7. Sweeping everything under the “autism umbrella”
I’ve, for a very long time, and sometimes even now, done things for him I know he can do if given a chance. One day I watched a motivational speaker with none of his limbs talk about how his parents never treated him any different from his other siblings. He talked about how that helped him become a stronger, more confident person who has achieved some of the most difficult feats like climbing Everest. That was an eye-opener for me. I realized I would not let my son try new things because I was scared he might fail. Now that I’ve stopped sweeping all his skills or the absence of under the umbrella, he is blooming into a more independent kid. I can see the change in him. He explores more and he tries more often. I still help him but not until he has tried enough.
8. Expecting everyone to understand all the time
After the diagnosis, I was in denial for a long time. I had no idea how to react to this new situation. Over the years I’ve learned to live in harmony and enjoy everything my son is. However, even now when I hear about a parent receiving the diagnosis, I’m not sure what to tell them. When I am still struggling with how to best support another parent in such a situation, why should I expect everyone else to be understanding and supportive all the time when they have not even walked a single step with me on this journey? I would initially get upset over people not getting what I was going through, but it finally dawned upon me that maybe they were not supposed to. It’s not their journey. It’s mine. People can be clueless when thrown into a situation like this. A lot of the times they just don’t know what to make out of our situation or how to react to it most appropriately. I think it’s not unusual for someone to be ignorant about something they have not encountered. What I can do is spread awareness. That I can do. I can help people understand autism better so they can be more accepting… I’ll be glad if they do, I’ll work on it if they don’t.
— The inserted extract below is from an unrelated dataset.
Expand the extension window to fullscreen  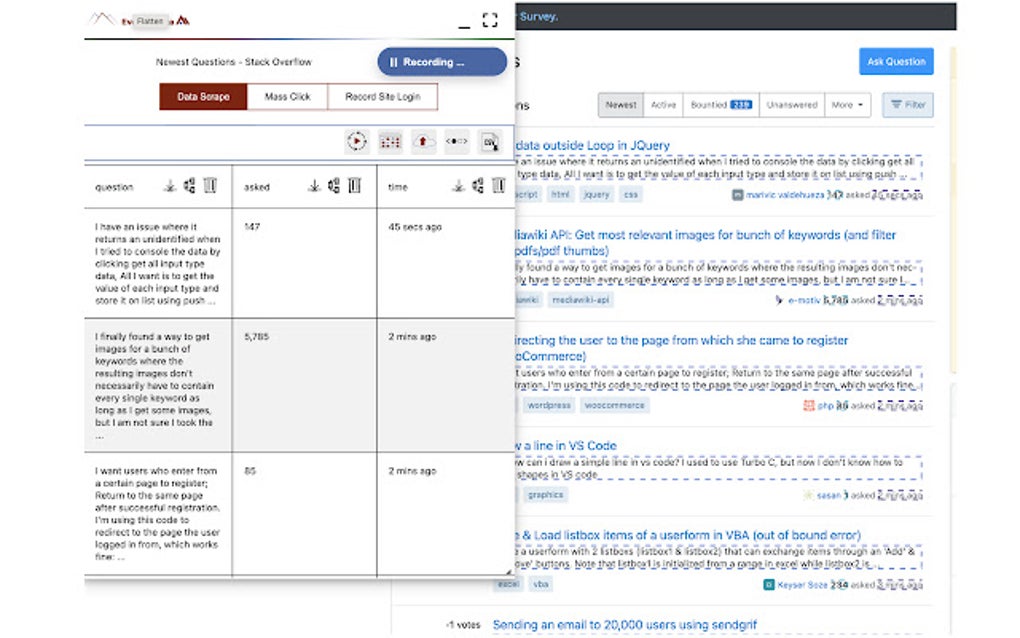coord(489,18)

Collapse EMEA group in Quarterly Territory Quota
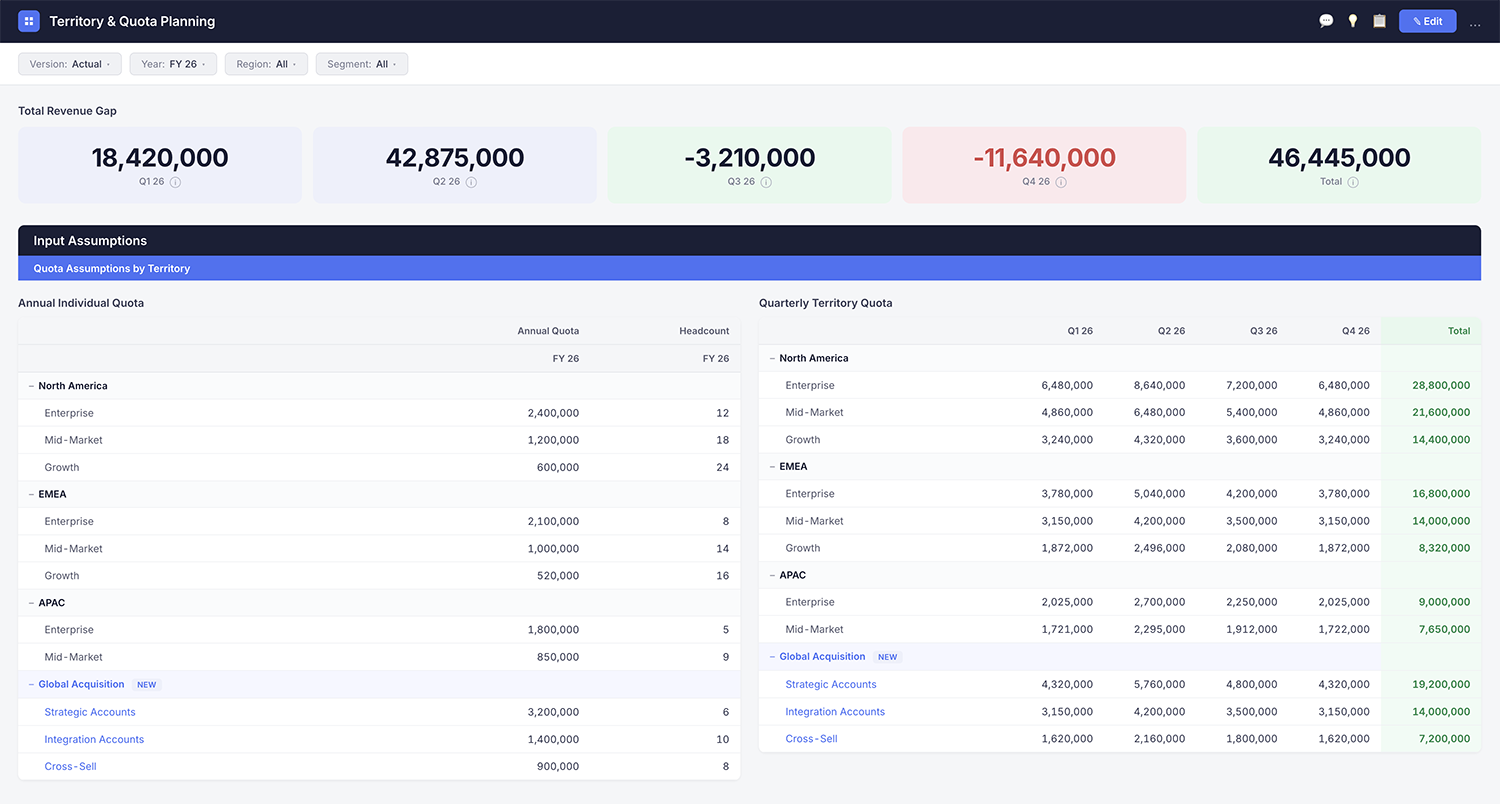772,467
My mistakes taught me where I should have gone and where I went instead. They pushed me to try better and harder in trying to understand my son. My mistakes helped me get a clearer insight into my son, and they helped change my perception of autism for better. My journey is unique because my son is. It will probably take a lifetime to understand him and his challenges, and I’ll probably make more mistakes along the way, but what is important is I learn and evolve so I can be a better parent for my son.